Equidistant points on hyperspheres

We proceed by induction. The goal at each iteration $k$ is to produce $k+1$ equidistant vectors $v_1,...,v_{k+1}$ lying on the surface of the unit ball embedded in $\mathbb R^k$, or in other words, on the $(k-1)$-sphere. Once $k=d$, we are done.

For $k=1$, we just take $v_1=-1$ and $v_2=1$. Now suppose that $u_1, ..., u_{k} \in \mathbb{R}^{k-1}$ are equidistant. Let $v_i \in \mathbb{R}^k$ be the result of scaling $u_i$ by $\frac{\sqrt{k^2-1}}{k} < 1$ and prepending to it the value $-1/k$. And define $v_{k+1} \in \mathbb R^k$ as $[1, 0,...,0 ]^T$. Then, $v_1, ..., v_{k} \in \mathbb{R}^{k}$ are equidistant.

The following code follows this construction. The image below shows the output (blue points) for $d=1$, $d=2$ and $d=3$. All the pairwise distances are equal and equal to $s_d = \frac{\sqrt{2 (d+1)}}{d}$.

def simplex_vertices_in_d_dimensions(d:int):
    # The columns of V are the vertices of the d-dimensional simplex
    assert d > 0
    V = np.array([[-1, 1]])
    k = 2
    while k <= d:
        V_i = [([-1/k, *(np.sqrt(k**2-1)/k*u)]) for u in V.T]
        v_k = [1, *np.zeros(k-1)]
        V = np.array([v_k, *V_i]).T
        k += 1
    return V

# Equivalent one-liner recursive code: 
f = lambda d: np.array([[-1], [1]] if d<=1 else [[1, *[0]*(d-1)], *[([-1/d, *((d**2-1)**.5/d*u)]) for u in f(d-1).T]]).T

Notice that this matrix can be rotated arbitrarily, e.g. by using a holder transformation, and the result will still be a set of equidistant column vectors. Same if we permutate the columns. So, their order and orientation with respect to the cartesian coordinates does not have any particular meaning.

Isometry

Let's first adjust the scale. I chose a sphere of radius 1, but you can choose the radius freely by multiplying the vectors with any constant. In particular, if you scale by $\sqrt{\frac{d}{d+1}}$, the side length matches that of the standard simplex ($\sqrt{2}$), and we will obtain an isometry.

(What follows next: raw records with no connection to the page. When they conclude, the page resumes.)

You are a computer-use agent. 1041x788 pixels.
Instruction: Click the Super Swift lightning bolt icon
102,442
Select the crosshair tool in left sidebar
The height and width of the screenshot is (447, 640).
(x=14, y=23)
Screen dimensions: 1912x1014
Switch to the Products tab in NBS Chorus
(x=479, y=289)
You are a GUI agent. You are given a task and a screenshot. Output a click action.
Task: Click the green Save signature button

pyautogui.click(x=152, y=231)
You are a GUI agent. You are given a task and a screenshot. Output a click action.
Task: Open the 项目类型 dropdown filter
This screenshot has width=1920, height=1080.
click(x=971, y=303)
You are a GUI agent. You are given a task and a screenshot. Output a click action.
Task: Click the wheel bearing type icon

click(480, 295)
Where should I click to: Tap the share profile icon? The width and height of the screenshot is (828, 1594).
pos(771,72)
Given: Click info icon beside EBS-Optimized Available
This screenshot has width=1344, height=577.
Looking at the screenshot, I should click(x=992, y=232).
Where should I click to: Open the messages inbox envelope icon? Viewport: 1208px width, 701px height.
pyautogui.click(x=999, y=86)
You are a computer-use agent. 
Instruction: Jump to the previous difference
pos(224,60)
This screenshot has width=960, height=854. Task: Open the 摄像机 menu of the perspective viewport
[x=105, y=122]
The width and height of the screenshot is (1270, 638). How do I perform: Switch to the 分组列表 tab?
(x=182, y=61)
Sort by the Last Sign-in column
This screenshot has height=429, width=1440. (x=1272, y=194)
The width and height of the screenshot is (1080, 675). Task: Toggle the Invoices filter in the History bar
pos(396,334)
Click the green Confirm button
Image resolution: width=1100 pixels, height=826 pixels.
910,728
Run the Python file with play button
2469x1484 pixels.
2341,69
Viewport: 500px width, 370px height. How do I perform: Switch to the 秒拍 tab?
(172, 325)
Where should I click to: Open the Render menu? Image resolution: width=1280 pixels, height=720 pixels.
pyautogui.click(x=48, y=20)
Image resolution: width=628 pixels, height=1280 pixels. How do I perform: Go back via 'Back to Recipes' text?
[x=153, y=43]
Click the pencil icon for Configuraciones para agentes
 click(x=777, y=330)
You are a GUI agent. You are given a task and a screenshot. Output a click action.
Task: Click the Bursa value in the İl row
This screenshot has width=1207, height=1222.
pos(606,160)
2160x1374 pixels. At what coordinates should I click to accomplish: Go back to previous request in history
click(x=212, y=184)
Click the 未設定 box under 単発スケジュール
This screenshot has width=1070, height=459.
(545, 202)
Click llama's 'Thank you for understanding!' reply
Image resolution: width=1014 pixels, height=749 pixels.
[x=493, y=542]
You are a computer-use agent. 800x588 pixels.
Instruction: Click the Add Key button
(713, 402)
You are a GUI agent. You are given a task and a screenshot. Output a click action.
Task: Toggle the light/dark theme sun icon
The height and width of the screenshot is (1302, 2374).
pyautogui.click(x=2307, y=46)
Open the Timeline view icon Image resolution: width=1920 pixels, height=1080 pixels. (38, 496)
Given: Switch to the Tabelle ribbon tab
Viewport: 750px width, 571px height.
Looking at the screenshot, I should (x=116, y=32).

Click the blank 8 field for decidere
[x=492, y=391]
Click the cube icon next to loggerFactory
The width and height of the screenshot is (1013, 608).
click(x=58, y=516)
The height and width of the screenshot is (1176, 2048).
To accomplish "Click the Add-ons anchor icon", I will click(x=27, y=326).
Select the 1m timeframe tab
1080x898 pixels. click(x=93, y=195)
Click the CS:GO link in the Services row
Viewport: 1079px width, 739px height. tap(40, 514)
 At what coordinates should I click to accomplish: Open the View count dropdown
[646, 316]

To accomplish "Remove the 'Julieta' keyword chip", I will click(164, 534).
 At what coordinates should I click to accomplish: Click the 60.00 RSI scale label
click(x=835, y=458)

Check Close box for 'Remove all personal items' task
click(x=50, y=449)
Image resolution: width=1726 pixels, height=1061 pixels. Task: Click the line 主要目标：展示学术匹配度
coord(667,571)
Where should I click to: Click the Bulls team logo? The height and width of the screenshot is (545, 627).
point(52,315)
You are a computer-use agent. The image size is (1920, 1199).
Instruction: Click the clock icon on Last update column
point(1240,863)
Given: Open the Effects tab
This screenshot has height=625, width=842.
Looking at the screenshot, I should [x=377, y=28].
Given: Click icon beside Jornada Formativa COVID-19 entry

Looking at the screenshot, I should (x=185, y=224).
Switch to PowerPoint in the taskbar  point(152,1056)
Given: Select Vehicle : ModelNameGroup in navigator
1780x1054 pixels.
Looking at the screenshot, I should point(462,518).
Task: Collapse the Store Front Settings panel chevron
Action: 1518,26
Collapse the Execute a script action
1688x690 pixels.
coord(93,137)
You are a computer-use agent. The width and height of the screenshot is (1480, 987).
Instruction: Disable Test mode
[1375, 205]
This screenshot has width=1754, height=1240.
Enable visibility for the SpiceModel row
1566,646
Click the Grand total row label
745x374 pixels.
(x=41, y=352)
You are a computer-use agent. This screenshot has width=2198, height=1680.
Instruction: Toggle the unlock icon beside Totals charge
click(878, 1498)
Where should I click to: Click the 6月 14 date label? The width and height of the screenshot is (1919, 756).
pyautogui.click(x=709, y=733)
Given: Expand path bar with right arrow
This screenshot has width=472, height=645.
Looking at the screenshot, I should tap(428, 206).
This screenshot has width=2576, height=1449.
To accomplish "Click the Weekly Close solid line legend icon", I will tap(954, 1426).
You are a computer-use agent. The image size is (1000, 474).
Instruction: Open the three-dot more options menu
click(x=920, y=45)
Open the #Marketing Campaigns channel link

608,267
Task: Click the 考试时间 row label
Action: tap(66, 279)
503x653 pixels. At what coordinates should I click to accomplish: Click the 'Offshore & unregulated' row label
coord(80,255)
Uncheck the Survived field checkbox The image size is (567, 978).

That said, let $u_i = \sqrt{\frac{d}{d+1}} v_i$. Also, denote the simplex centroid as $\mu = (1/(d+1)) [1,1,...,1]^T \in \mathbb R^{d+1}$.

The isometries are

• $f: \mathbb R^{d+1} \to \mathbb R^d$ given by $f(x) = Ux = \sum u_i x_i$.
• $g: \mathbb R^d \to \mathbb R^{d+1}$ given by $g(x) = \mu + U^T x$.

$f$ and $g$ are pseudo inverses of each other.